AMYPAD publishes Centiloid guidelines and recommendations for clinical context-of-use in Alzheimer’s disease

20/11/2024

The members of the Amyloid imaging to prevent Alzheimer’s disease (AMYPAD) project have announced the publication of a perspective review on the interpretability and clinical application of the Centiloid (CL) scale, a robust method for measuring amyloid plaques in the brain, a key hallmark of Alzheimer’s disease (AD). Published in Alzheimer’s & Dementia: The Journal of the Alzheimer’s Association, this work includes the context-of-use recommendations and aims to provide guidelines for the implementation of the CL scale in clinical practice, ensuring its reliability and accuracy for diagnosing and monitoring AD across different settings. 
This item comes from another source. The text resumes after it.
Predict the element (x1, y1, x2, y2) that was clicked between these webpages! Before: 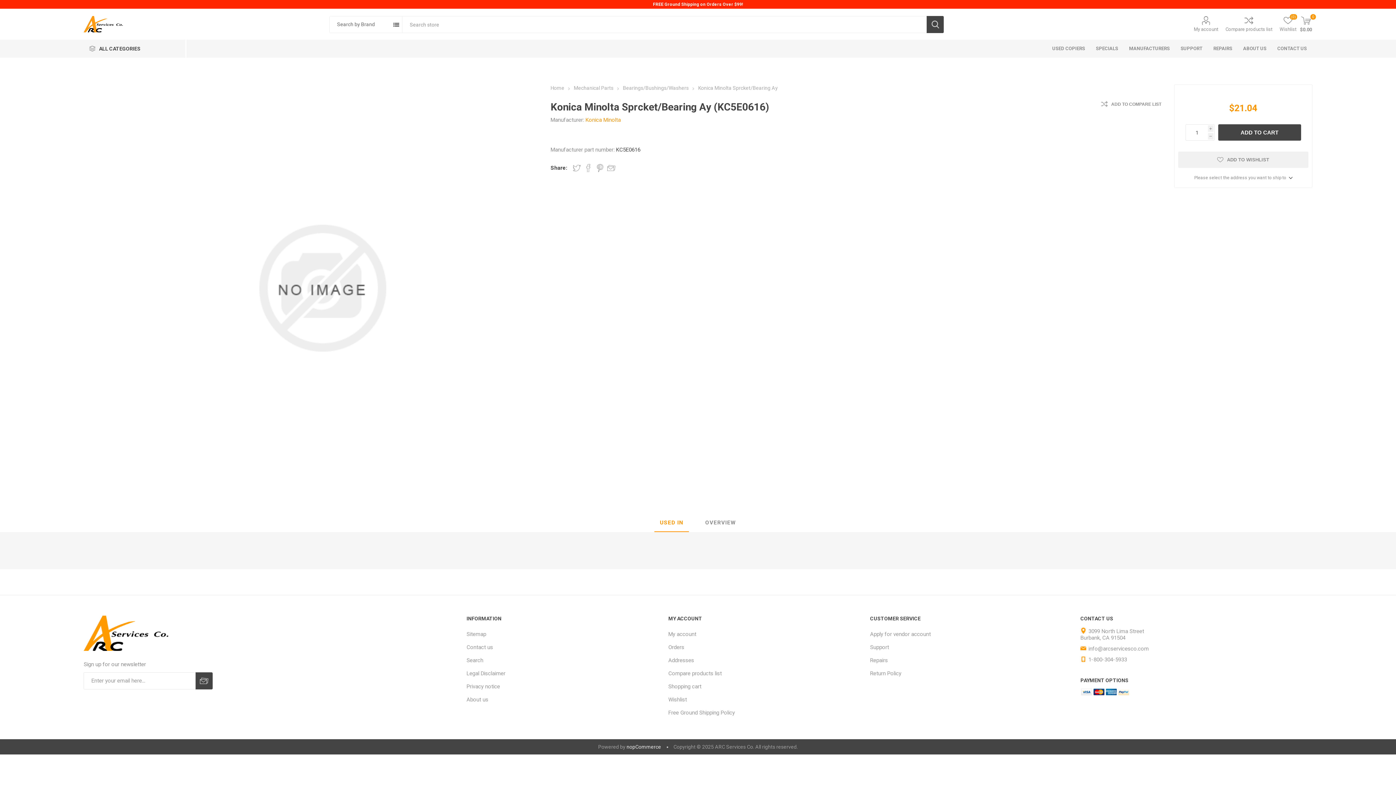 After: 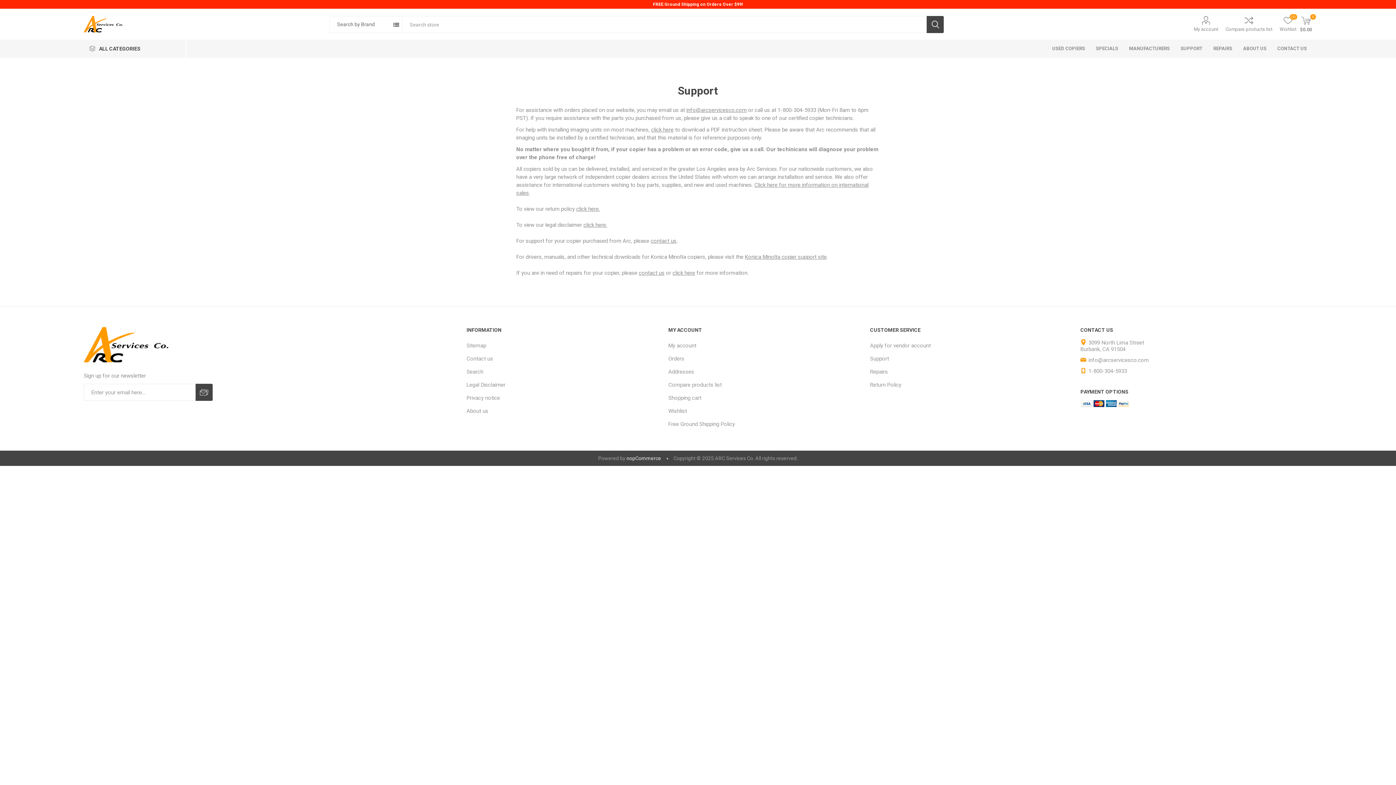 Action: label: Support bbox: (870, 644, 889, 650)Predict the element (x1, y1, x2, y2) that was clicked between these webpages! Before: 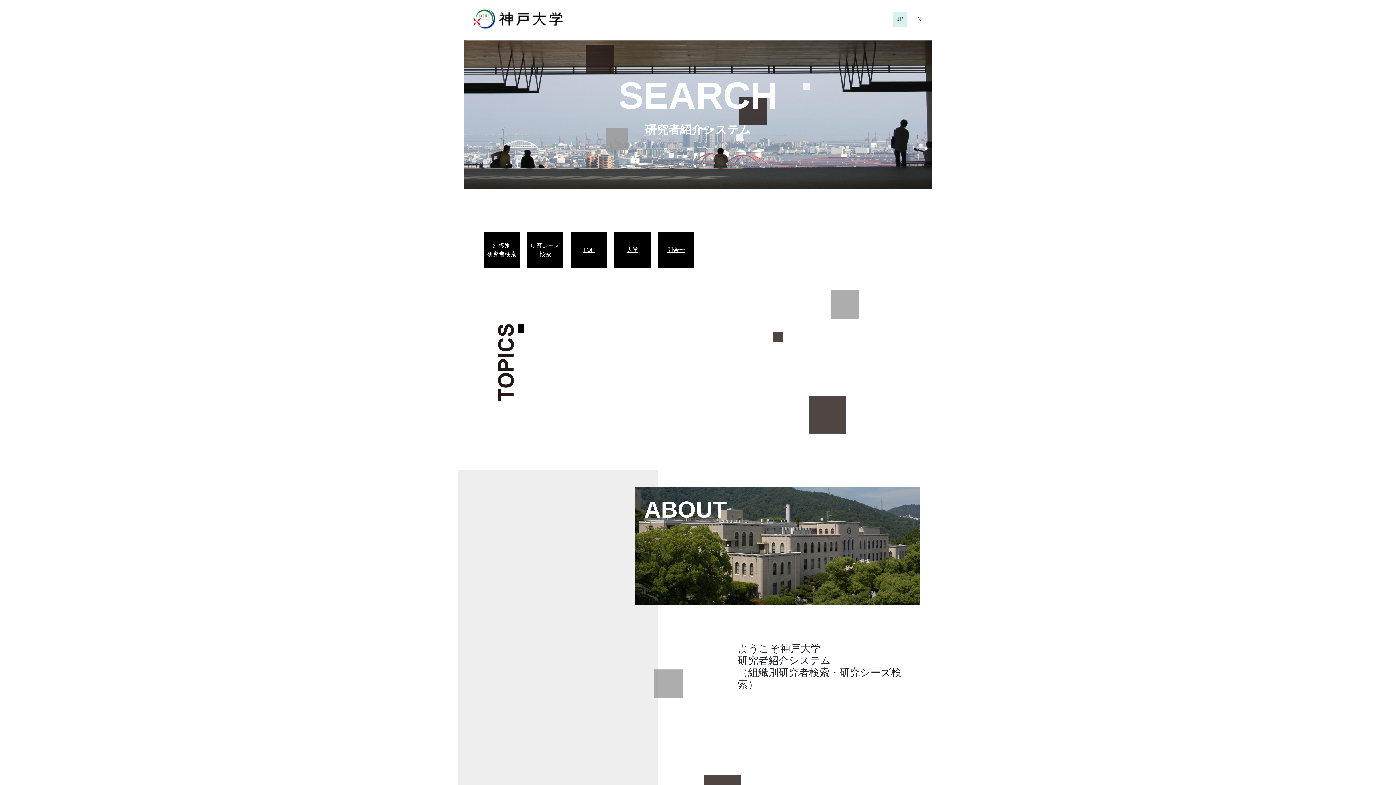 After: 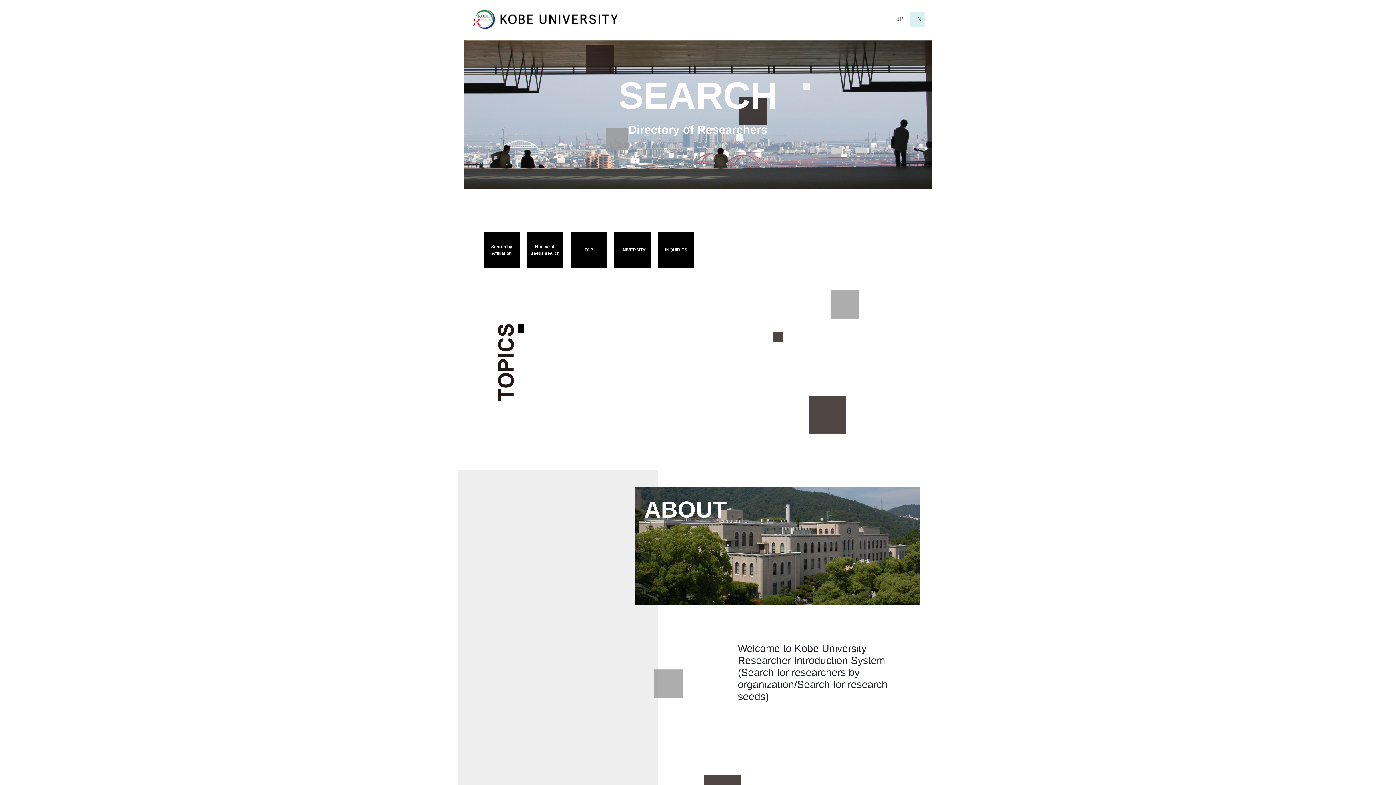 Action: bbox: (910, 11, 925, 26) label: ENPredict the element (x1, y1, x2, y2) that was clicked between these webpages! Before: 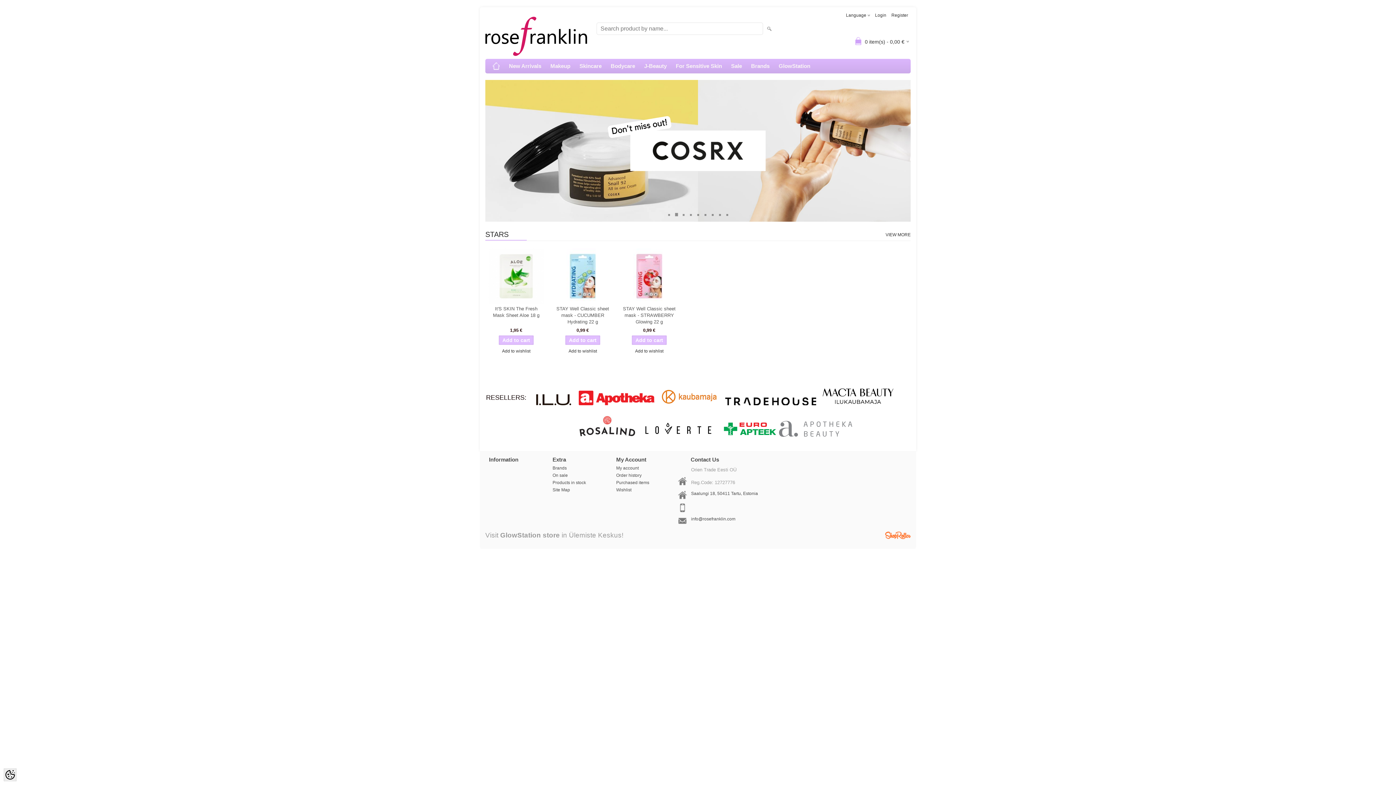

In recent years, AMYPAD researchers have played a pivotal role in validating the CL scale as a robust and reliable method for quantifying amyloid deposition in the brain, independent of the radiotracer used in PET imaging. The CL scale provides a unified and standardised framework for comparing data across different PET imaging tracers and quantification pipelines, enabling a more accurate assessment of amyloid burden. These findings have been consolidated into an application for a Biomarker Qualification Opinion (BQO) to the European Medicines Agency (EMA). The EMA’s Committee for Medicinal Products for Human Use (CHMP) has recognised the Centiloid unit for measuring brain amyloid levels as a validated measure of global amyloid load in the brain, if properly used with quality control procedures. 

The emerging era of anti-amyloid therapies relies heavily on amyloid-PET imaging for patient selection, evaluation of target engagement and assessment of drug effectiveness. For these therapies, the Centiloid scale offers a robust, tracer-independent and validated metric that accurately reflects the degree of amyloid pathology in the brain, making it an ideal tool for use in clinical settings.